One of them is our family’s case, which is now in its 11th year there without any resolution in sight. Our father had already passed away due to old age. Anyway, given the herculean task involved—said to be “mission (almost) impossible”—one cannot help but wonder why that job is still to die for.
In our own pedestrian view, it is simply because, for most lawyers and lower court judges/justices, it is the best place to spend their last years before retirement (at age 70). The pay is tremendous (in millions of pesos per annum) and the retirement benefits even better (amounting to tens of millions)—regardless of the amount of work they have done or left undone.

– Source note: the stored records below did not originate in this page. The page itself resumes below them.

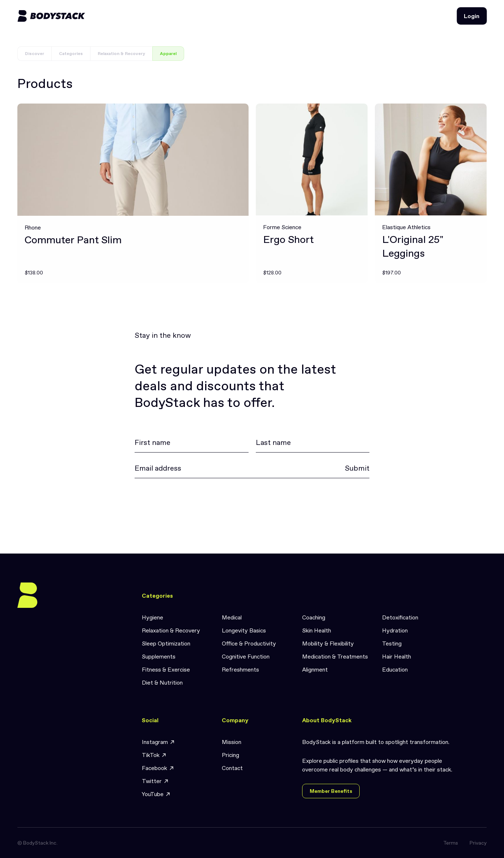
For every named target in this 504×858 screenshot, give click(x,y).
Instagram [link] (158, 742)
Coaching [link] (314, 617)
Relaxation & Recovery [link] (171, 630)
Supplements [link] (158, 656)
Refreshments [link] (240, 669)
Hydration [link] (395, 630)
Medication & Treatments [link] (335, 656)
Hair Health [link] (397, 656)
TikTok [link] (154, 755)
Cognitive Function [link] (246, 656)
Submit (357, 468)
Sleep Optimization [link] (166, 643)
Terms (450, 843)
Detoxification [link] (400, 617)
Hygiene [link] (152, 617)
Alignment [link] (315, 669)
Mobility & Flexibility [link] (328, 643)
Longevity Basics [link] (244, 630)
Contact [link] (232, 768)
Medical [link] (232, 617)
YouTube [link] (156, 794)
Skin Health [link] (317, 630)
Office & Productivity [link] (249, 643)
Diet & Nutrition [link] (162, 682)
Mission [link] (232, 742)
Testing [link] (392, 643)
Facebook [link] (158, 768)
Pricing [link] (230, 755)
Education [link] (395, 669)
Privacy (478, 843)
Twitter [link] (155, 781)
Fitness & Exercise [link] (166, 669)
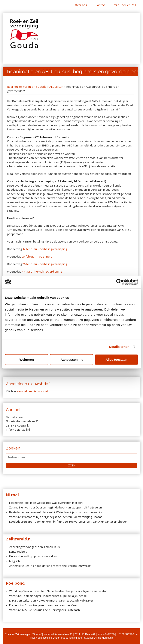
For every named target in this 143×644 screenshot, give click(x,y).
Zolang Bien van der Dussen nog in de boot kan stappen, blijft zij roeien (55, 507)
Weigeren (27, 360)
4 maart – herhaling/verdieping (42, 272)
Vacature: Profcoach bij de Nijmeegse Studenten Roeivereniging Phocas (56, 517)
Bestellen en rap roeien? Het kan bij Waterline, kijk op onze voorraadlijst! (56, 512)
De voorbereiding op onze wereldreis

Quite a number of them retire after having put in only minimal work in that court, leaving tons of unfinished business to their successors without being subject to sanctions of any kind whatsoever.
What other explanation could there be why so many cases more than 10 years old in that court (like ours) just get routinely passed on to and “inherited” by newly appointed justices who must start from square one to study those cases all over again? Then they themselves retire soon thereafter without having done much about those cases, leaving them to get passed on again to the justices who come in next through the high court’s revolving door, and so on and so forth.
The Supreme Court keeps amending the rules supposedly to expedite the disposition of cases; but no matter how fast the cases below may move, the mantra “justice delayed, justice denied” will keep resonating in the people’s minds if the highest court of the land itself remains as excruciatingly sluggish as it has always been. To reverse the public perception of it being so indifferent to the miseries of people with cases there hibernating for what seems like an eternity, something has got to give.
President Duterte, in the exercise of his “extraordinary” power and influence as chief executive and “overlord” of the entire government—now obviously with a tremendous hold on the Supreme Court—should put an end to this travesty. For starters, he can have retiring justices audited and, if found grossly delinquent in the performance of their duties, meted out some penalty in the form of substantial reductions from, or perhaps forfeiture of, their retirement benefits. The Supreme Court itself has been doing that to retiring lower court magistrates. But being “supreme,” no such sanctions are ever applied to anyone of their own. It is time to really hit them where it hurts the most — and only Mr. Duterte can make that happen, if only he would start acting like the “statesman” he often said he never signed up or ran for.